Stored dataset items
▬▬▬▬▬▬▬▬▬▬

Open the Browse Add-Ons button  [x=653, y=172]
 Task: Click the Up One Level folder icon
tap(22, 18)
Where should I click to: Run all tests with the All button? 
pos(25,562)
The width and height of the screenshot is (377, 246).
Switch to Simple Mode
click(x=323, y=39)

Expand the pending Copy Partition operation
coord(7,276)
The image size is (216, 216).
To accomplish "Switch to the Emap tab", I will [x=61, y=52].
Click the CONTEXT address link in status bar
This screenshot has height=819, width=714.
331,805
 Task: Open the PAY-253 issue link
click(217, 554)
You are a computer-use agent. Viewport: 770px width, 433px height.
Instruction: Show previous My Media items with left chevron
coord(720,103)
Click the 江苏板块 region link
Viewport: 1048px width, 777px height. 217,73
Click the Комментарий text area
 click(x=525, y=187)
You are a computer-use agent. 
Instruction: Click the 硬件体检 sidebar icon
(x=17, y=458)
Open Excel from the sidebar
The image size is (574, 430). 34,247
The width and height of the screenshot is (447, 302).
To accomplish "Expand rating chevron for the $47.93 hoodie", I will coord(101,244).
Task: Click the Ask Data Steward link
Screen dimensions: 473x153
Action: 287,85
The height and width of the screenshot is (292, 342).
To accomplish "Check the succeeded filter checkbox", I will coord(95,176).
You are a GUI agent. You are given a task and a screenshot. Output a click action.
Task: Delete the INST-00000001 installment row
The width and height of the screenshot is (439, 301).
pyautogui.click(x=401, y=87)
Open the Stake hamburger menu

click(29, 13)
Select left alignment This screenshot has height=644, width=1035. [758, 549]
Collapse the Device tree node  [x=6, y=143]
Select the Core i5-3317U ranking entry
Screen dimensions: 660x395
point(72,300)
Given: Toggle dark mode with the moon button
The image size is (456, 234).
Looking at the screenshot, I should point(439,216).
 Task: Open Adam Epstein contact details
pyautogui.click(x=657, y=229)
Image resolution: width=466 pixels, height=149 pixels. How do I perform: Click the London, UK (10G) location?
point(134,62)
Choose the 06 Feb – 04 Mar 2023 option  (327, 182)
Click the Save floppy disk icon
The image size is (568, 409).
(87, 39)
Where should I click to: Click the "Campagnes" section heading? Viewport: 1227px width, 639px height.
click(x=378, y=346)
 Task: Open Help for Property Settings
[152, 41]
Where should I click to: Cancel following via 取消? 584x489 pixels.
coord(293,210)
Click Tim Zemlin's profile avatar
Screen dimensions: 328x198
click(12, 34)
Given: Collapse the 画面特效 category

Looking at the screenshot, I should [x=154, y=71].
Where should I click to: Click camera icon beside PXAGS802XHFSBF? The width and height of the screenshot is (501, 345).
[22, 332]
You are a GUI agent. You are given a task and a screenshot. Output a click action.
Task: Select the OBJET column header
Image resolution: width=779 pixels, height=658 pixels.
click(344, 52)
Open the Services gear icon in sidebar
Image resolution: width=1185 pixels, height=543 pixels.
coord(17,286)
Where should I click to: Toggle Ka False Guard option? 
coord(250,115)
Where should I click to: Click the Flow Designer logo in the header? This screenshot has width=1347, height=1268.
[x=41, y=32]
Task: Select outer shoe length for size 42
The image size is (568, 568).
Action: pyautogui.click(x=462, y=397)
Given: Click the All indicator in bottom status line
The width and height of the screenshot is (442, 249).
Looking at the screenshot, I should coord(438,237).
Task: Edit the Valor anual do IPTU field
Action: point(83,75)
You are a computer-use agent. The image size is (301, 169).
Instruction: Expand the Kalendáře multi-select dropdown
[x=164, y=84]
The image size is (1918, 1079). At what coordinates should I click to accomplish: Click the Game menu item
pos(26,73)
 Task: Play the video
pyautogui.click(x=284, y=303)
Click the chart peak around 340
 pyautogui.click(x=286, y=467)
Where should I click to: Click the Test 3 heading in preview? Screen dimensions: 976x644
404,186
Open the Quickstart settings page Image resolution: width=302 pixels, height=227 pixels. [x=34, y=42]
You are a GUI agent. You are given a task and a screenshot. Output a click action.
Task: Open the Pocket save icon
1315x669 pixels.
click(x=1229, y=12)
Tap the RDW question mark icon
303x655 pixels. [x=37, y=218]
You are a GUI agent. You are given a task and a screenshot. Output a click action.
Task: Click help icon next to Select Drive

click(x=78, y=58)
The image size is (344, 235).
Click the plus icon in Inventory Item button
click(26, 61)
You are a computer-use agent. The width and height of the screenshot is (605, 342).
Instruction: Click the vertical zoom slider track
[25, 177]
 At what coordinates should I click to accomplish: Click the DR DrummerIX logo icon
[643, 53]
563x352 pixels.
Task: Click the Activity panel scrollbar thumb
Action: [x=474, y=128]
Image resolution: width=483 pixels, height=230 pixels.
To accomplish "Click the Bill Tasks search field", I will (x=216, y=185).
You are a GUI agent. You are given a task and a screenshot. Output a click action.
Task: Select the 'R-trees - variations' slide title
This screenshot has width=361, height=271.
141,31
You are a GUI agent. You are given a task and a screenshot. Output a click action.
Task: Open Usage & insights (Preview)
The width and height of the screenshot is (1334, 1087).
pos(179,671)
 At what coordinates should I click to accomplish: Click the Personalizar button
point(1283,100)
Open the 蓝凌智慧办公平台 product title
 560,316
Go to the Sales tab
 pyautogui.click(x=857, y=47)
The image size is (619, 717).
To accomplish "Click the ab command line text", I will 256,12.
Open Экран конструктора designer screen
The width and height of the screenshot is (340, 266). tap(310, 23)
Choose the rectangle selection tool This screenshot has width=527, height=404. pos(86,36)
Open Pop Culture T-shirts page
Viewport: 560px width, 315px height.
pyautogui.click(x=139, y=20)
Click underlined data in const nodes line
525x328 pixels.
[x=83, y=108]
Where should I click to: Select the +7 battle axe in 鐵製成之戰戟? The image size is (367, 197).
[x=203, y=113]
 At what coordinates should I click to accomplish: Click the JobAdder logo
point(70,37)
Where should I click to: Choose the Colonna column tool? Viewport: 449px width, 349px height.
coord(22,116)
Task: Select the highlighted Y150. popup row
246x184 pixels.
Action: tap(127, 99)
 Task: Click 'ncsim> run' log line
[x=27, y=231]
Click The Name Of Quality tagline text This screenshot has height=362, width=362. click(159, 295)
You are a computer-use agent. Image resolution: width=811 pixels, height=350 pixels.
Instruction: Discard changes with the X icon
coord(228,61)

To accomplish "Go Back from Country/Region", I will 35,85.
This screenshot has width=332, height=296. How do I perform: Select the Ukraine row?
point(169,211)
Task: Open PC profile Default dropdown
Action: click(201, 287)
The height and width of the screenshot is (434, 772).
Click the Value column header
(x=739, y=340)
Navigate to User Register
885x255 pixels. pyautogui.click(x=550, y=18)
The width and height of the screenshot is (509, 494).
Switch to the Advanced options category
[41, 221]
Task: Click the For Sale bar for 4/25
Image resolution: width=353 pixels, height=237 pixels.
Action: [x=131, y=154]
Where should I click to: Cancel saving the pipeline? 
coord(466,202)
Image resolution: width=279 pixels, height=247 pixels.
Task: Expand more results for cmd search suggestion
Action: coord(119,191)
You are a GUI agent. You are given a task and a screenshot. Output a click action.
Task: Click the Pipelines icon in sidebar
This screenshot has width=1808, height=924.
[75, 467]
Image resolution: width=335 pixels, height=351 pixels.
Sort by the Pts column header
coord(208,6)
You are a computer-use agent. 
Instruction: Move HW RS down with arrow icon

▬▬▬▬▬▬▬▬▬▬

**Task**
Of all the lines in the data above, show only those that hold the word "status".

**Completed task**
Click the CONTEXT address link in status bar
Given: Click the All indicator in bottom status line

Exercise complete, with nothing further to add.